Editorials

Another Democratic leader skips an Inslee State of the State speech. Please burn that playbook

Lt. Gov. Cyrus Habib presides over the Senate at the Washington state Capitol in Olympia in 2017, his first year in the post. Habib declined to preside at Gov. Jay Inslee’s State of the State speech this week because of concern about the House’s concealed weapons policy.
Lt. Gov. Cyrus Habib presides over the Senate at the Washington state Capitol in Olympia in 2017, his first year in the post. Habib declined to preside at Gov. Jay Inslee’s State of the State speech this week because of concern about the House’s concealed weapons policy. AP file photo, 2017

Cyrus Habib doesn’t fill the most essential of statewide elected offices. So it’s ironic that Habib, Washington’s first-term lieutenant governor, drew attention to himself by playing hooky from one of the few occasions he’s expected to be visible: while presiding over the governor’s annual State of the State address Tuesday.

Habib wanted so badly to make a point about gun safety, he chose a manner that was pretentious, clumsy and ill-timed. He created a political distraction at a moment set aside for bipartisan symbolism, putting a blemish on the opening ceremonies of what will surely be another combative legislative session.

Sitting out the speech that lays out a Democratic governor’s aspirations for the 105-day session is not a good look for a Democratic lieutenant governor.

Habib says he didn’t attend the event in the House of Representatives because spectators there are not banned from carrying concealed weapons. As presiding officer of the Senate, he’s instituted a total firearms ban in the public gallery of that chamber.

Never mind that there was no specific threat to anyone present, which Habib acknowledged. Never mind that every other statewide elected official including the nine state Supreme Court justices felt secure enough to attend.

“Safety protocol could not be agreed upon between the House and Senate for the State of State ceremony,” the lieutenant governor’s office said in a statement the morning of Inslee’s speech. “Given that the ceremony takes place in the House chamber, deference goes to House leadership to follow their protocol.”

Not showing up seems like an odd way of showing deference.

We rarely agree with state Sen. Phil Fortunato, but the firebrand Auburn Republican correctly noted that concealed-carry gun owners are law-abiding citizens who go to the trouble of obtaining permits. Why should they be blocked from watching their government in action in Olympia?
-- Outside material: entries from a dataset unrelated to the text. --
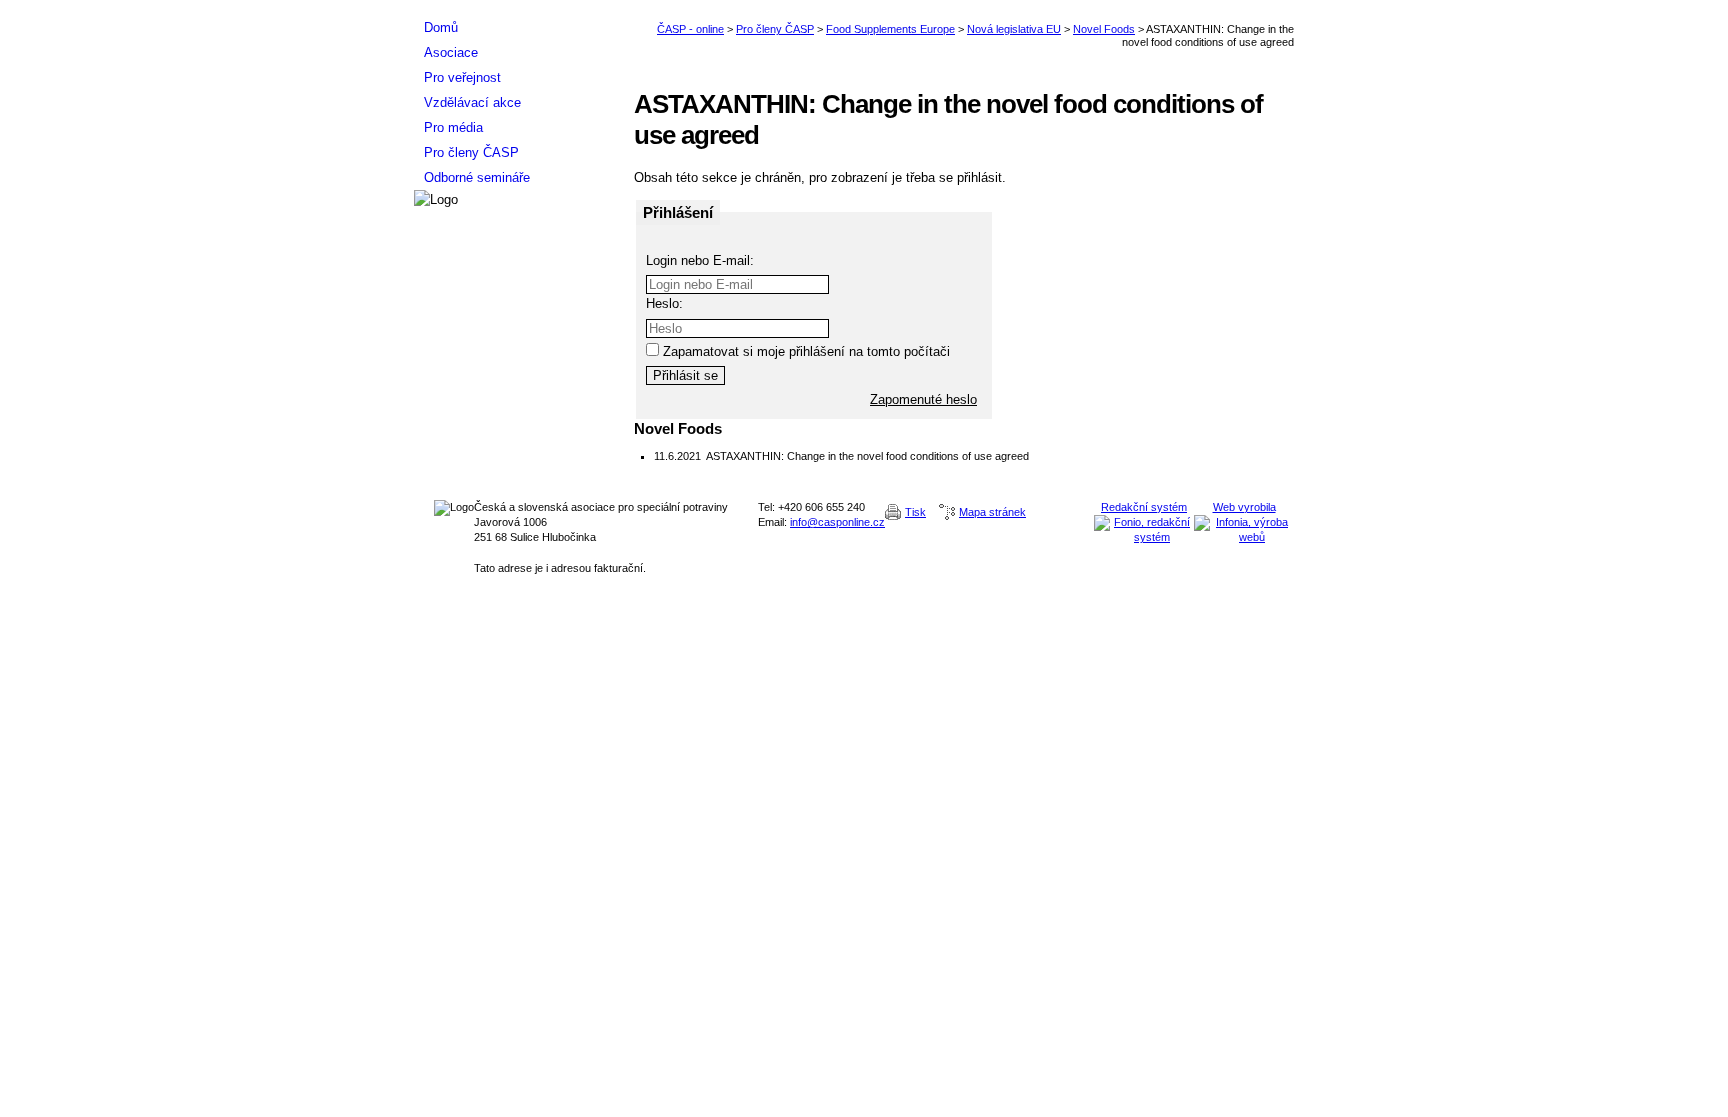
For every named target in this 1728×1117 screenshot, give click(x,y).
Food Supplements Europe (890, 29)
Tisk (915, 512)
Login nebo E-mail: (700, 260)
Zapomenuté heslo (923, 399)
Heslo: (664, 303)
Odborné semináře (477, 177)
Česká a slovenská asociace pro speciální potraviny (514, 7)
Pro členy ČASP (775, 29)
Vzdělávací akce (472, 102)
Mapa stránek (992, 512)
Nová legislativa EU (1014, 29)
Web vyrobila (1244, 507)
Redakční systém (1144, 507)
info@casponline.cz (837, 522)
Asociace (451, 52)
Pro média (453, 127)
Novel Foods (1104, 29)
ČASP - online (690, 29)
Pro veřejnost (462, 77)
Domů (441, 27)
“The lieutenant governor’s concerns are unfounded and irrational,” Fortunato said in a press release.

We don’t believe Habib is a coward who shirks public duties for fear of being taken down by a rogue gunman. It’s reasonable to assume, then, that the former state senator from Bellevue is grandstanding to score points with Washington’s strong base of gun-control voters. But there will be numerous opportunities to be heard on gun policy this session. More than a dozen firearms-related bills have been filed, including at least one pertaining to concealed carry.

Washington Gov. Jay Inslee delivered his annual State of the State address to the Legislature on Tuesday, Jan. 15, 2019. Inslee, who is mulling a 2020 presidential bid, highlighted fostering clean energy and mental health reform as his top issues.

This wasn’t the first time the theatrics of a statewide office holder have distracted from a State of the State address. Habib stole a page from the playbook of fellow Democrat and former state school superintendent Randy Dorn, who walked out of the 2016 speech to protest Inslee’s school-funding proposal.

Can somebody please burn that playbook now?

To his credit, Habib struck an admirable tone in his opening remarks to the Senate this week: “Every one of you, irrespective of party, has my deep, deep respect for stepping up and being willing to serve your constituents.”

Too bad he skipped out on a chance to share a similar message with the joint House and Senate audience assembled Tuesday. It was a poor decision worthy of an apology.